▶ _TASK TO CARRY OUT_
Every entry must be printed again exactly, with nothing left out.

Stored data

* * * * * * *

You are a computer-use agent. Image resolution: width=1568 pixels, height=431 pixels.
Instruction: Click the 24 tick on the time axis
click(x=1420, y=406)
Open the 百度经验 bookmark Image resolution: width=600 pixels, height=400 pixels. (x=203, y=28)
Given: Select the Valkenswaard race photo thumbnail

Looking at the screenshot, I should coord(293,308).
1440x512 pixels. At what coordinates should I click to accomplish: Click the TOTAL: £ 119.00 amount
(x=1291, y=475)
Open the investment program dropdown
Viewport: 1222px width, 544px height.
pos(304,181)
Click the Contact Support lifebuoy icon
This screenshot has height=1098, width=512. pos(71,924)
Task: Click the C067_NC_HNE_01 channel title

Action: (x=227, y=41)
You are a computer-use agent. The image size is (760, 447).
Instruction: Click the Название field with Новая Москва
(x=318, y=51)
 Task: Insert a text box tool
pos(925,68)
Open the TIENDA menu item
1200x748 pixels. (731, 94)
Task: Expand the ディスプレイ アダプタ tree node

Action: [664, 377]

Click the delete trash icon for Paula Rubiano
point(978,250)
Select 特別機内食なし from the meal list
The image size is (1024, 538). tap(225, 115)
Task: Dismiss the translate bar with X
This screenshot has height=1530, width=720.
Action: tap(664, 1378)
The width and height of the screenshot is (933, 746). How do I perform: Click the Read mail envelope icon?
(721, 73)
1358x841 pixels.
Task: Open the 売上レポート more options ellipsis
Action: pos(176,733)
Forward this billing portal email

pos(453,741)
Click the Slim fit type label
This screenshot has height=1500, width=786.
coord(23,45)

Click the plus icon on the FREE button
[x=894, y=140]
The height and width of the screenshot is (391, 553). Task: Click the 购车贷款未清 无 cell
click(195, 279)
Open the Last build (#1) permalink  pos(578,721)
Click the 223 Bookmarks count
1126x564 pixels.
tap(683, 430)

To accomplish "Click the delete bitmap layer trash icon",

* * * * * * *

▶ _SOLUTION TO THIS PROBLEM_
You are a computer-use agent. Image resolution: width=1568 pixels, height=431 pixels.
Instruction: Click the 24 tick on the time axis
click(x=1420, y=406)
Open the 百度经验 bookmark Image resolution: width=600 pixels, height=400 pixels. (x=203, y=28)
Given: Select the Valkenswaard race photo thumbnail

Looking at the screenshot, I should coord(293,308).
1440x512 pixels. At what coordinates should I click to accomplish: Click the TOTAL: £ 119.00 amount
(x=1291, y=475)
Open the investment program dropdown
Viewport: 1222px width, 544px height.
pos(304,181)
Click the Contact Support lifebuoy icon
This screenshot has height=1098, width=512. pos(71,924)
Task: Click the C067_NC_HNE_01 channel title

Action: (x=227, y=41)
You are a computer-use agent. The image size is (760, 447).
Instruction: Click the Название field with Новая Москва
(x=318, y=51)
 Task: Insert a text box tool
pos(925,68)
Open the TIENDA menu item
1200x748 pixels. (731, 94)
Task: Expand the ディスプレイ アダプタ tree node

Action: [664, 377]

Click the delete trash icon for Paula Rubiano
point(978,250)
Select 特別機内食なし from the meal list
The image size is (1024, 538). tap(225, 115)
Task: Dismiss the translate bar with X
This screenshot has height=1530, width=720.
Action: tap(664, 1378)
The width and height of the screenshot is (933, 746). How do I perform: Click the Read mail envelope icon?
(721, 73)
1358x841 pixels.
Task: Open the 売上レポート more options ellipsis
Action: pos(176,733)
Forward this billing portal email

pos(453,741)
Click the Slim fit type label
This screenshot has height=1500, width=786.
coord(23,45)

Click the plus icon on the FREE button
[x=894, y=140]
The height and width of the screenshot is (391, 553). Task: Click the 购车贷款未清 无 cell
click(195, 279)
Open the Last build (#1) permalink  pos(578,721)
Click the 223 Bookmarks count
1126x564 pixels.
tap(683, 430)

To accomplish "Click the delete bitmap layer trash icon",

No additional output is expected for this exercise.